• _EXERCISE BRIEF_
Please copy the data below without changes, from the line holding "888x388 pixels. At" through the end of the data, inclusive.
>> BEGIN RECORDS FOR THE EXERCISE
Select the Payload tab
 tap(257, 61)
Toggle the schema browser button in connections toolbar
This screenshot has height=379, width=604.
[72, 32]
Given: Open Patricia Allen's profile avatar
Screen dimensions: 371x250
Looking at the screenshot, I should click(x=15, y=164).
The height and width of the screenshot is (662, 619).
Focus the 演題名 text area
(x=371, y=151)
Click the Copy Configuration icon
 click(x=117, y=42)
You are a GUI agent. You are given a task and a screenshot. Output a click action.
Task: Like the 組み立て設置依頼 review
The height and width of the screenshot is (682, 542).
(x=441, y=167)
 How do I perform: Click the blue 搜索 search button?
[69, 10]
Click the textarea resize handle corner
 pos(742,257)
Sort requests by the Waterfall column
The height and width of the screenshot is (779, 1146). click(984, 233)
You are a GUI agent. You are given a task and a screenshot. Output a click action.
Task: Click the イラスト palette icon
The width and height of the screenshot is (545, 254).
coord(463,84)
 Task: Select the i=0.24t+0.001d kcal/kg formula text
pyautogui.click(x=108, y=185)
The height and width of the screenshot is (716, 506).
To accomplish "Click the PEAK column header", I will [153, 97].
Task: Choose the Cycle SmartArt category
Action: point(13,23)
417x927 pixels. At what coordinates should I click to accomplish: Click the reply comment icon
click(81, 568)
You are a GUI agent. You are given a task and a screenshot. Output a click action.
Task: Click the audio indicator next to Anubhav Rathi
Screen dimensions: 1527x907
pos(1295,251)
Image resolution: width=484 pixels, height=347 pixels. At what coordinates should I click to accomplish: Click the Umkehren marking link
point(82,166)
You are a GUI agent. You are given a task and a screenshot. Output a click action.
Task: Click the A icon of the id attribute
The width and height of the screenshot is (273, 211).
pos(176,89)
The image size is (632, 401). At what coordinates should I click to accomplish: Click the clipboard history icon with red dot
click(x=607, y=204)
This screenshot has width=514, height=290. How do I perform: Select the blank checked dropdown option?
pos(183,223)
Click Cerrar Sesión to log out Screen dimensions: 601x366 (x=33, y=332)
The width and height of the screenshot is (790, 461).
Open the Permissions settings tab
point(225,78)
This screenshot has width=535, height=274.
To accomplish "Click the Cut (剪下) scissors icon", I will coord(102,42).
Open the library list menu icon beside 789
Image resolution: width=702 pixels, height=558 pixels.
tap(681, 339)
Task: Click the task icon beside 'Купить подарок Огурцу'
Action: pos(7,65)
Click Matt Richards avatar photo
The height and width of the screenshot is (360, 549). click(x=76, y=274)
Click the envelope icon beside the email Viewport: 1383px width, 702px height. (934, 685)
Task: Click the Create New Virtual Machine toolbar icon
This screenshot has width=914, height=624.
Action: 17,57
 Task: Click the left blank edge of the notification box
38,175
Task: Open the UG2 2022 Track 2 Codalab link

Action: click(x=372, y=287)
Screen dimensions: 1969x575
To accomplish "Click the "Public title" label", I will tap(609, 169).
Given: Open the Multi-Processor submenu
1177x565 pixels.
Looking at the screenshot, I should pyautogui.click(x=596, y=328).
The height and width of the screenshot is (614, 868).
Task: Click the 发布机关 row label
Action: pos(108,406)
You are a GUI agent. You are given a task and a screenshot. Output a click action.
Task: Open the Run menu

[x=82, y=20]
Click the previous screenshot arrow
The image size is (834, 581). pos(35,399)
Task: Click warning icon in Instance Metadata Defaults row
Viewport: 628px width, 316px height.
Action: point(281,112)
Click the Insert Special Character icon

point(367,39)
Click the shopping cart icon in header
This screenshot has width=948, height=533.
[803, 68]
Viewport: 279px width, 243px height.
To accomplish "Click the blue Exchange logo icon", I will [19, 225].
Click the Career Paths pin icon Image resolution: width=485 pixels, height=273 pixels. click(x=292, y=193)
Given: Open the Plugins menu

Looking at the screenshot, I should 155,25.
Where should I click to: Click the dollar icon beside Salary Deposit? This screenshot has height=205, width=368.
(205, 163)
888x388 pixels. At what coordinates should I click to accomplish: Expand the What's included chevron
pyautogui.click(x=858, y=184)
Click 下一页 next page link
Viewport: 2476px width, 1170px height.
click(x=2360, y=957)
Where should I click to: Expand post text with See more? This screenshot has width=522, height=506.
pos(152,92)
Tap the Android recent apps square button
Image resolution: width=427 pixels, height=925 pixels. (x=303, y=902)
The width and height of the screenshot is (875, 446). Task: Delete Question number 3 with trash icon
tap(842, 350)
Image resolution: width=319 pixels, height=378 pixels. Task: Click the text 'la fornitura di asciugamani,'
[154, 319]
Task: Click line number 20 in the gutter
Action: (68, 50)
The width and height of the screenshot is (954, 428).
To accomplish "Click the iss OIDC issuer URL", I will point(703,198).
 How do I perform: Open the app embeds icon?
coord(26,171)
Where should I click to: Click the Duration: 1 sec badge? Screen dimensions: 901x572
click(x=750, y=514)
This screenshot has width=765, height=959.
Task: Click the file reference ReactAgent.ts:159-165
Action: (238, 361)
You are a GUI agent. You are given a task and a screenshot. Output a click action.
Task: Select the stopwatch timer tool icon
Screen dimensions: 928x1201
>> END RECORDS FOR THE EXERCISE
• _FINISHED EXERCISE_
888x388 pixels. At what coordinates should I click to accomplish: Expand the What's included chevron
pyautogui.click(x=858, y=184)
Click 下一页 next page link
Viewport: 2476px width, 1170px height.
click(x=2360, y=957)
Where should I click to: Expand post text with See more? This screenshot has width=522, height=506.
pos(152,92)
Tap the Android recent apps square button
Image resolution: width=427 pixels, height=925 pixels. (x=303, y=902)
The width and height of the screenshot is (875, 446). Task: Delete Question number 3 with trash icon
tap(842, 350)
Image resolution: width=319 pixels, height=378 pixels. Task: Click the text 'la fornitura di asciugamani,'
[154, 319]
Task: Click line number 20 in the gutter
Action: (68, 50)
The width and height of the screenshot is (954, 428).
To accomplish "Click the iss OIDC issuer URL", I will point(703,198).
 How do I perform: Open the app embeds icon?
coord(26,171)
Where should I click to: Click the Duration: 1 sec badge? Screen dimensions: 901x572
click(x=750, y=514)
This screenshot has width=765, height=959.
Task: Click the file reference ReactAgent.ts:159-165
Action: (238, 361)
You are a GUI agent. You are given a task and a screenshot. Output a click action.
Task: Select the stopwatch timer tool icon
Screen dimensions: 928x1201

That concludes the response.